WORK REQUIRED: Please go through the records below and return every line holding the word "this".

BEGIN RECORDS FOR PROCESSING

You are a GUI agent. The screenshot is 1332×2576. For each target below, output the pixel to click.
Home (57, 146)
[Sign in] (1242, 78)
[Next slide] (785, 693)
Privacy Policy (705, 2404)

END RECORDS FOR PROCESSING
BEGIN RECORDS FOR PROCESSING

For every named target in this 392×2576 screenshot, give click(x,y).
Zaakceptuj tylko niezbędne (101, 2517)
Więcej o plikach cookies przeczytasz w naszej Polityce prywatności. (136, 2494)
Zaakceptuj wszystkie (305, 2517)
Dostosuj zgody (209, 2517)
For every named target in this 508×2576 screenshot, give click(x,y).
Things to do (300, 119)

END RECORDS FOR PROCESSING
BEGIN RECORDS FOR PROCESSING

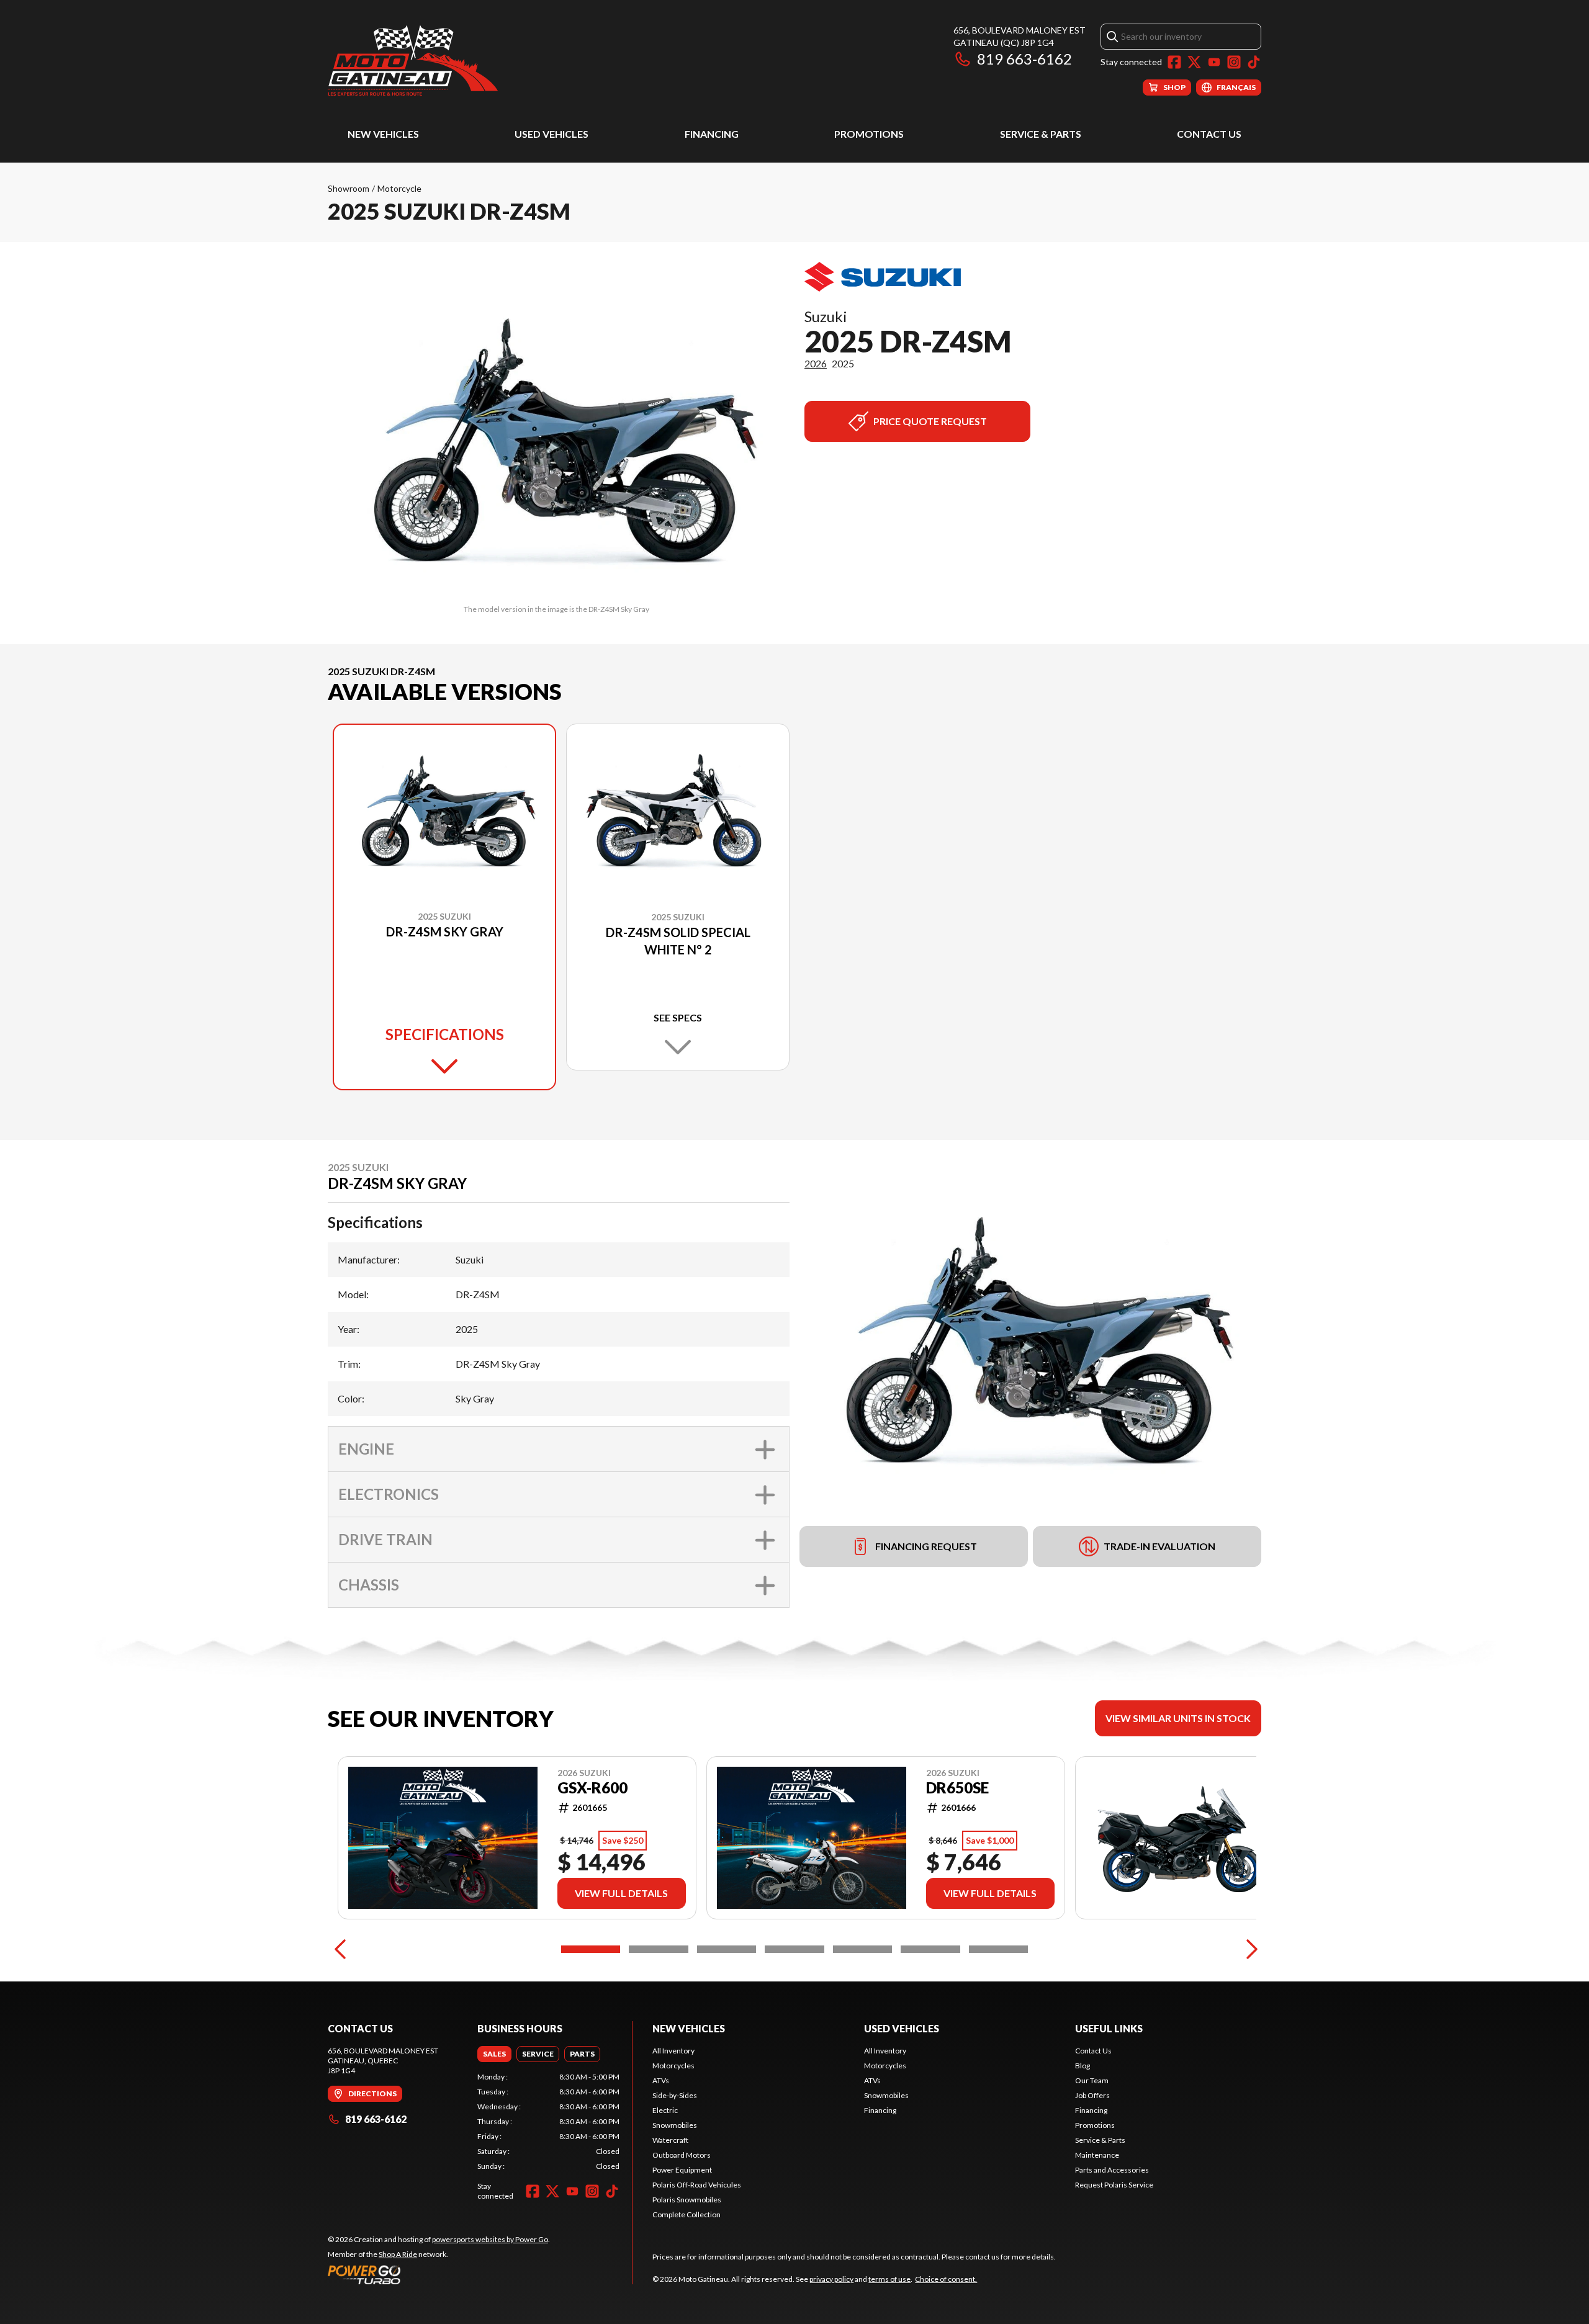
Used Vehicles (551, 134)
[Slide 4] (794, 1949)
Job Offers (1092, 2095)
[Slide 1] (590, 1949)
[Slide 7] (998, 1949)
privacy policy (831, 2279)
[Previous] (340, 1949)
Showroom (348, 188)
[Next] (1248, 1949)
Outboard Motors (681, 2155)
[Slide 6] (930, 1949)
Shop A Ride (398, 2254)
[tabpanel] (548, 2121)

END RECORDS FOR PROCESSING

TASK SOLUTION:
For every named target in this 392×2576 screenshot, give click(x,y).
For every named target in this 508×2576 screenshot, give click(x,y).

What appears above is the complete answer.